Classic Camera Effects for your iPhone photos

As the resolution on the iPhone camera goes up, more and more apps let us tune those photos down to look like those taken with yesteryear cameras. Many of these apps apply the filters at the time of taking the photo with delays… creating a mood around the capturing of the image. You set up the app to mimic a particular camera/film combination then take the picture. Hipstamatic is one very popular app, taking a low resolution looking image to use across the many social photo networks.

An app I started playing with goes the other direction. Lo-Mob gives you the ability to add 39 different vintage camera effects to your iPhone photos. Upon taking a photo or importing through your iPhone Photo Library, you are presented with thumbnail images of the different filters applied to that image. Unlike most of the other ‘classic camera’ apps, not all of the images are square, there are wide and tall layouts too.

If one of the default vintage effects doesn’t match the exact needs of your image. Lo-Mob allows the filtered image to be tuned. The controls are easy to use buttons across the bottom of the image area for coloring, frames and vignetting. Some photo sharing services require a square image so keep that in mind if you are tuning within the tall or wide Lo-Mob layouts.

When the image is as old as you want it to be, sharing can be done directly from Lo-Mob to Flickr, Facebook, Twitter, Picasa and email.

If you enjoy taking images and sharing with others through Lo-Mob, there is a Flickr page and a Lo-Mob iPhone Flickr page.

Fine Tuning iPhone Time Lapse Photography

I mentioned earlier that I have long been playing with the iPhone still photography and now stepping into the video world. Video isn’t actually new to me, being a movie producer, but doing the recording on my own with an iPhone is a new bit of fun for me.

Time Lapse photography, which is really “movies” has been an area I have seen some real opportunity to be creative with. Many ideas and as many software options. I wont go through the list of ‘fails’, instead I’ll stick with the positive experiences.

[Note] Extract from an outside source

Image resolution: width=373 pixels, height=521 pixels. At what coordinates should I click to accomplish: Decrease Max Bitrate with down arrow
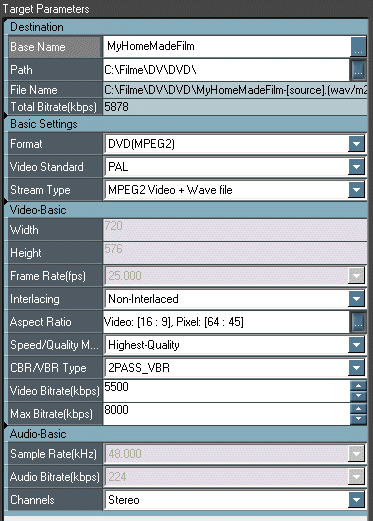pos(358,419)
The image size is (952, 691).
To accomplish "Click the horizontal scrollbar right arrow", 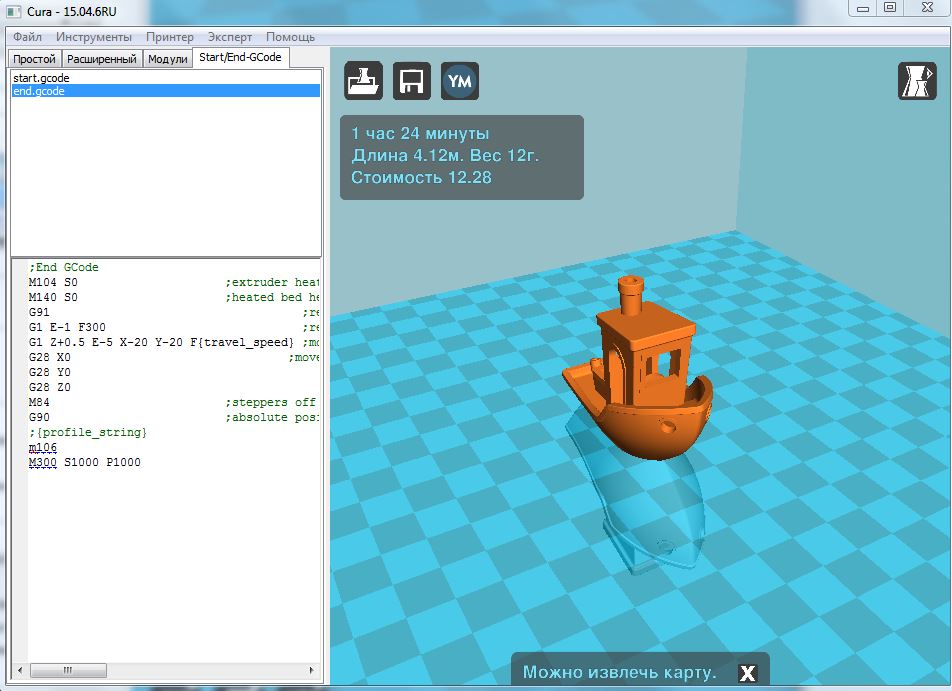I will 313,670.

Customizing the iPhone’s recording settings is important for a successful Time Lapse event. Collecting a day’s worth of clouds has different needs from an hour at the mall or 10 minutes of a person doing a process.

Jump into the Settings area of TimeLapse to set up the recording to match your subject/action. There is a lot of fine tuning that can be done to get exactly what you need. To start, the top Use —- Camera cycles between the two iPhone cameras.

The action of the TimeLapse ‘Start’ button is adjustable between a time delay from when the button is pushed or an actual time/date. The slight time delay is handy to give you time to get into the recording. And the time/date is nice to have the iPhone in a tripod wake up at sunrise and start recording even if you oversleep.

Stoping of the recording can be keyed off of three different keys. The top TimeLapse option, ‘After 30 Photos’ shown has an adjustable number through the dials at the bottom of the settings box. The three options are quantity of photos taken, after a particular time of the same day and a date/time in the future.

Photos can be stored to the iPhone’s Photo Library. Checking the top Store Photos option in TimeLapse will allow the lower items to be turned on/off as needed (photo size and GPS tagging).

Adding a audio track and adjusting the size of the actual output video can be preset. The frames per second is important so that the right messages is collected related to the action to be recorded. TimeLapse works equally well for fast moving short videos and the longer slow moving weather and building type of videos.

A few of the settings are available through the recording screen. Handy is the alignment grid and the ‘Start’ button to get the TimeLapse app started recording based on the above settings.